(onde se faz eco de medos inexplicáveis)
Olho
para a caixa cheia de gaufres na bancada da cozinha. E recordo a voz doce de
quem a medo me tem tentado telefonar. Atendo sempre e sou agradável, sem
qualquer esforço, tenho de admitir. Nunca deixei uma mensagem sem resposta. Mas sinto-me
envergonhada. Pela minha atitude de fuga. Pela insistência na negação.
Sobretudo, pela minha cobardia. Sem dúvida, resquícios de uma vida passada.
Estou
desejosa de que os miúdos comam as gaufres todas o mais depressa possível. Não
quero continuar a relembrar os meus medos, cada vez que vou à cozinha e vejo
aquela caixa transparente ali pousada. Sou incapaz de lhes tocar. E, no
entanto, foram feitos com o coração. São caseiros, têm pouco açúcar. Parece que
foram feitos por alguém que me conhece bem. Provavelmente, conhece
mesmo. Tal como eu a conheço a ela, sem nunca sequer a ter visto. E lhe tenho,
ainda assim, um certo carinho.

[Tarefa escrita 1]
Responde a estas perguntas sobre o texto das gaufres:
(a) Onde está a caixa cheia de gaufres?
(b) O que deseja quem conta, em relação aos miúdos e às gaufres?
(c) Que duas características das gaufres são referidas?

[Listagem fornecida]
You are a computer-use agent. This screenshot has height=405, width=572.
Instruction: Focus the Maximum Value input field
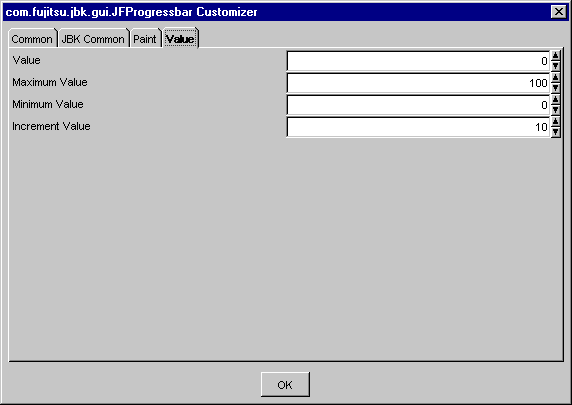point(418,83)
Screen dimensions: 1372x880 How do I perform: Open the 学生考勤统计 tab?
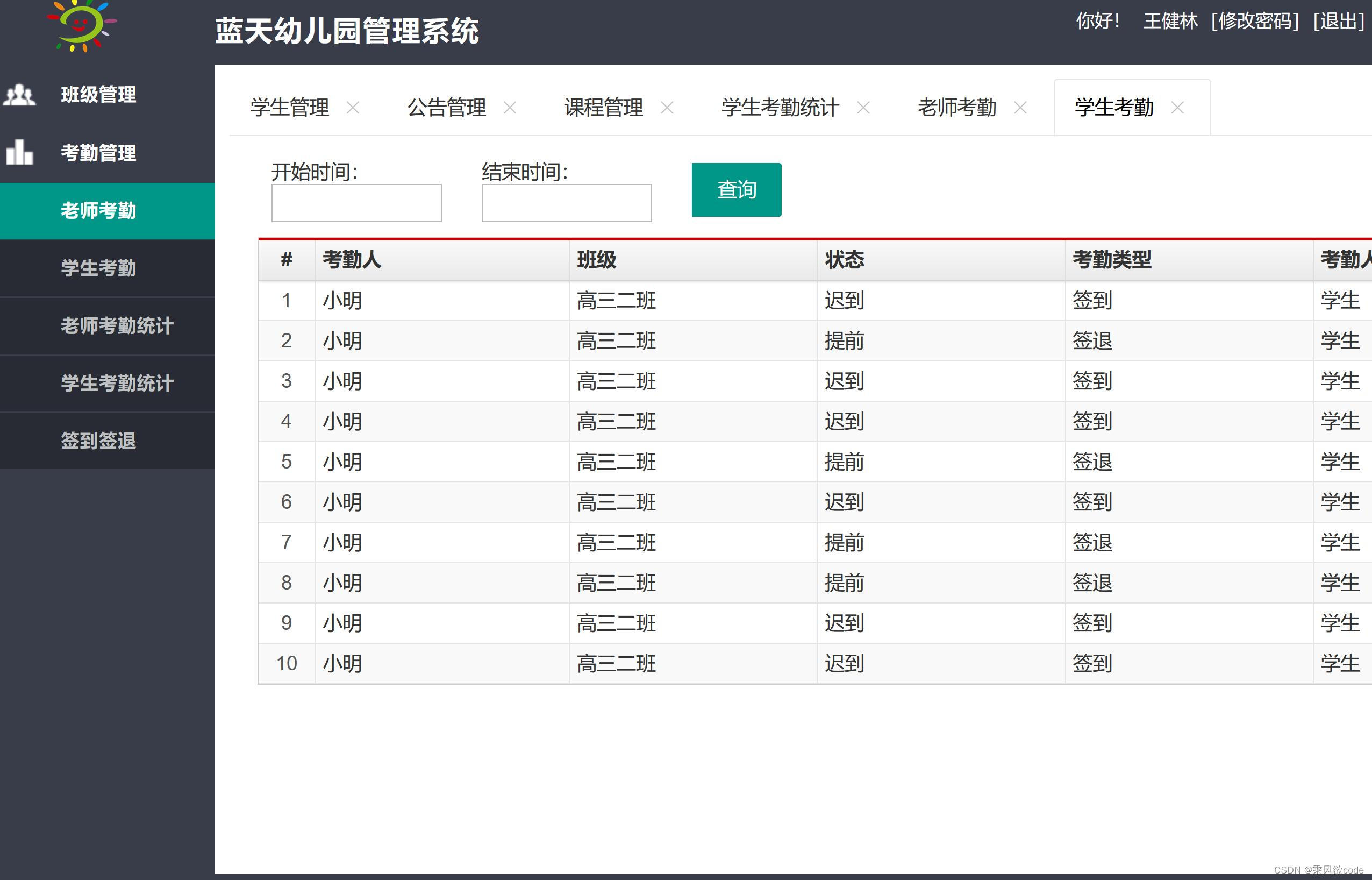(x=780, y=108)
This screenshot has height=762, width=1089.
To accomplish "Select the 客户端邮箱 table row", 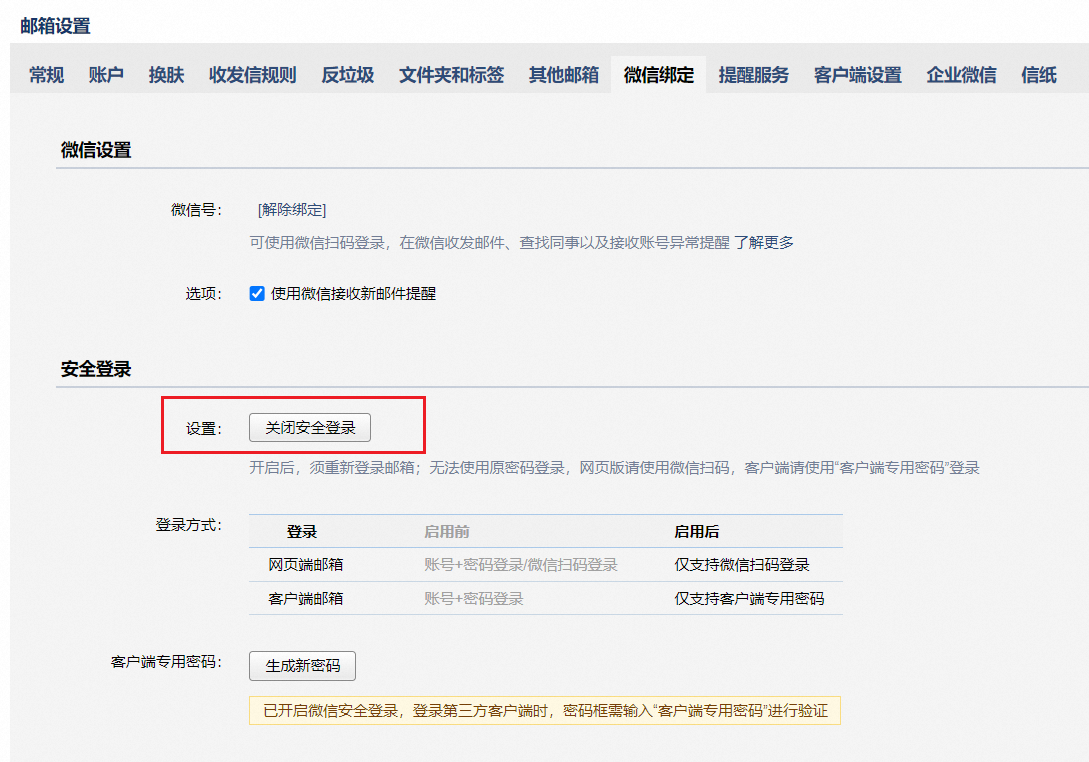I will click(x=545, y=597).

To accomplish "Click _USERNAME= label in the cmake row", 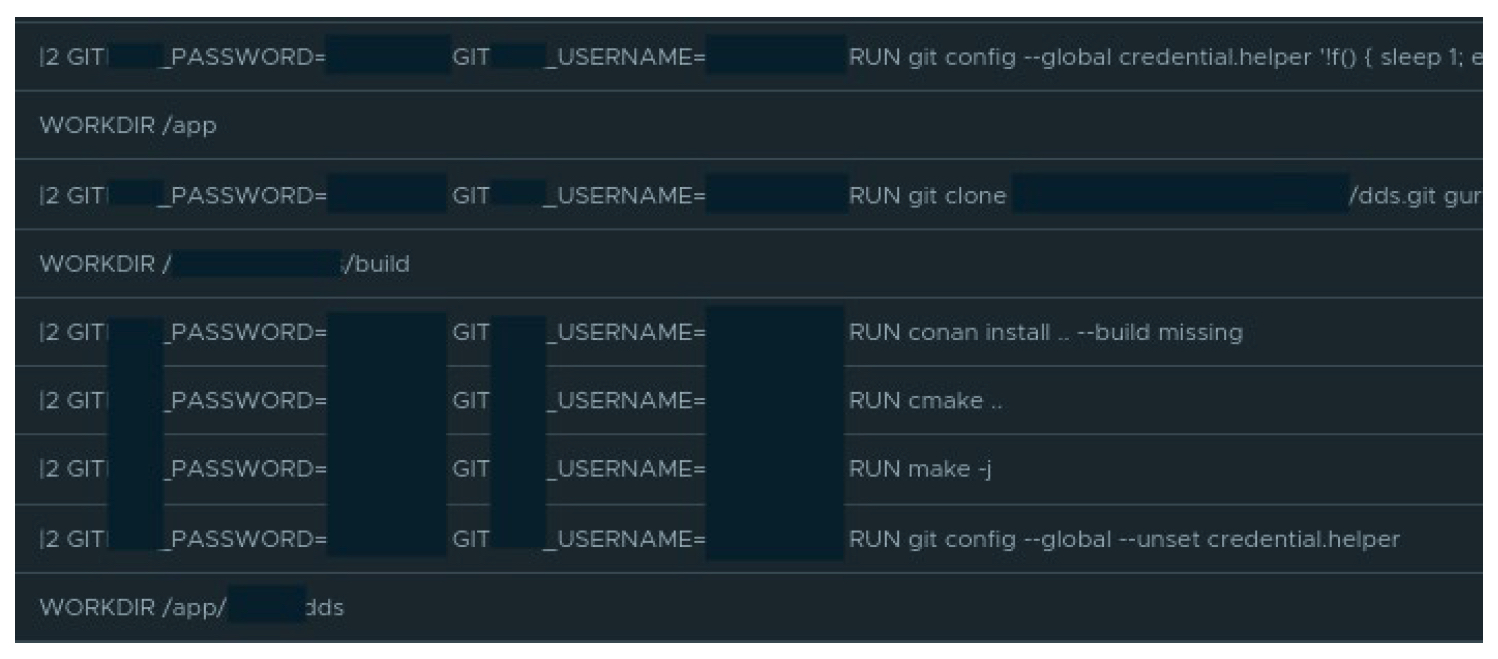I will pos(626,402).
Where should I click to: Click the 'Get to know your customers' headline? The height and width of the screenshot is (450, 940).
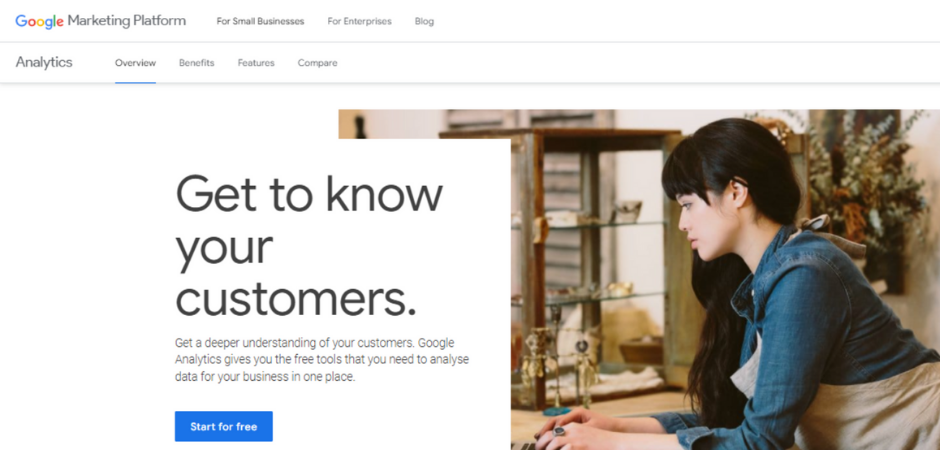[x=309, y=246]
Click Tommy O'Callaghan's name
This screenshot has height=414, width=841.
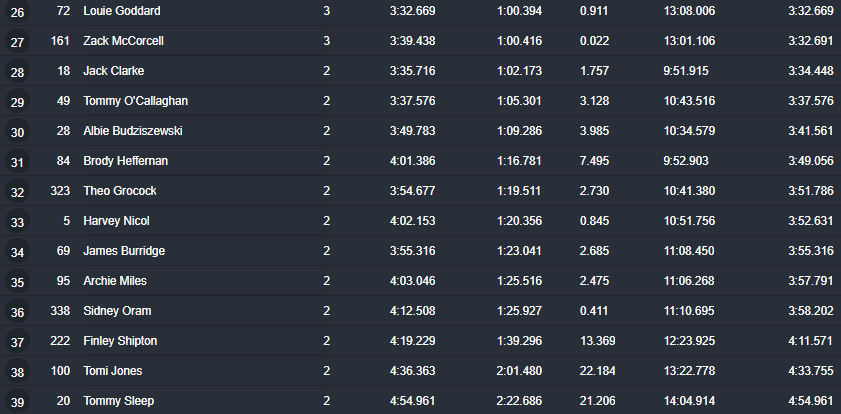click(x=135, y=101)
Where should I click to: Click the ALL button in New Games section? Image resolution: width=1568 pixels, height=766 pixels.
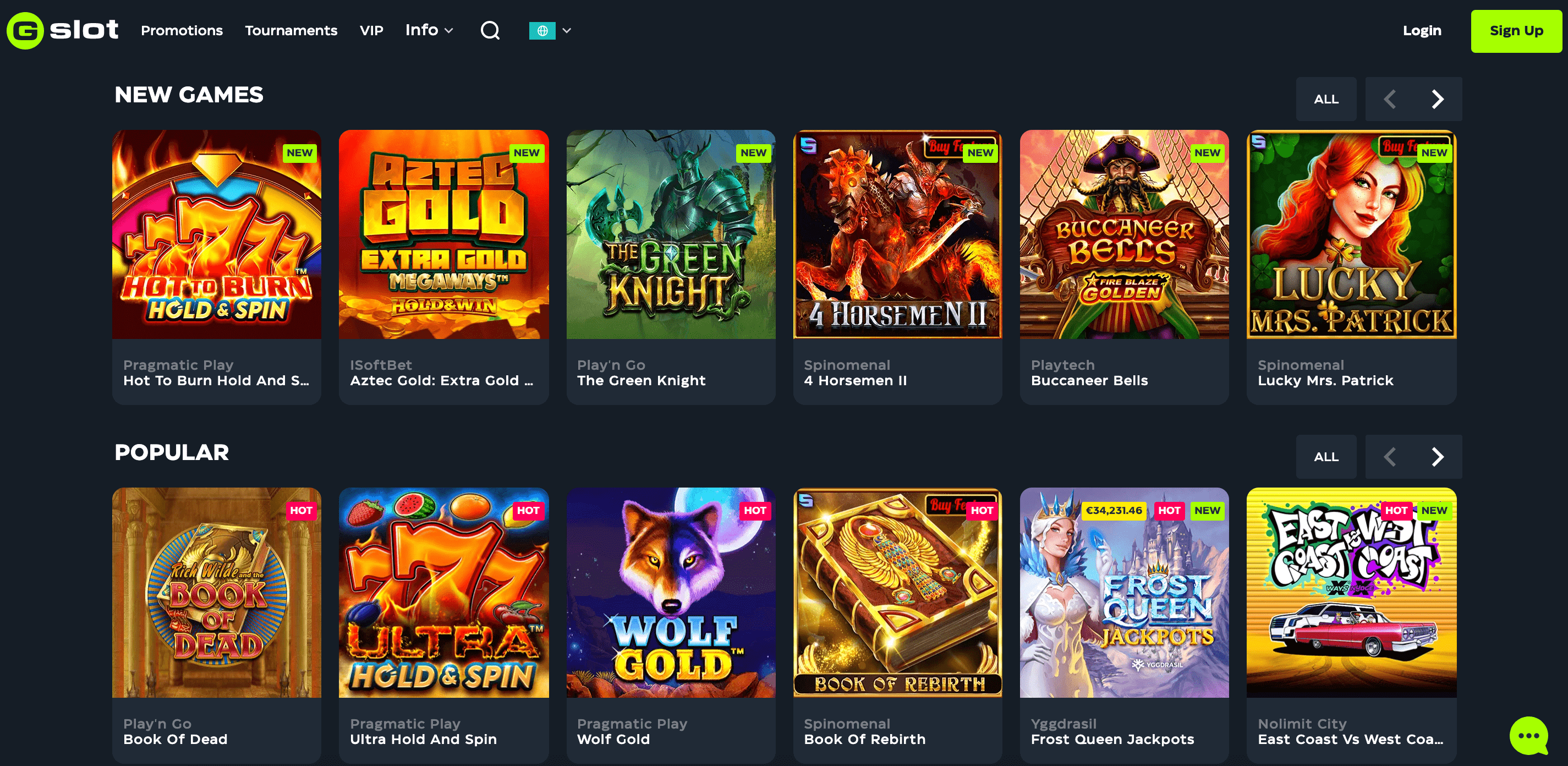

[Tarefa escrita 2]
Cita, sem mudar nada, as linhas da listagem desde a linha com "Click Tommy O'Callaghan's name" até ao fim da listagem, ambas incluídas. Deixa as imagens de fora da resposta.

[Resolução completa 1]
(a) Na bancada da cozinha.
(b) Que os miúdos comam as gaufres todas o mais depressa possível.
(c) São caseiros e têm pouco açúcar.

[Resolução completa 2]
Click Tommy O'Callaghan's name
This screenshot has height=414, width=841.
click(x=135, y=101)
Where should I click to: Click the ALL button in New Games section? Image resolution: width=1568 pixels, height=766 pixels.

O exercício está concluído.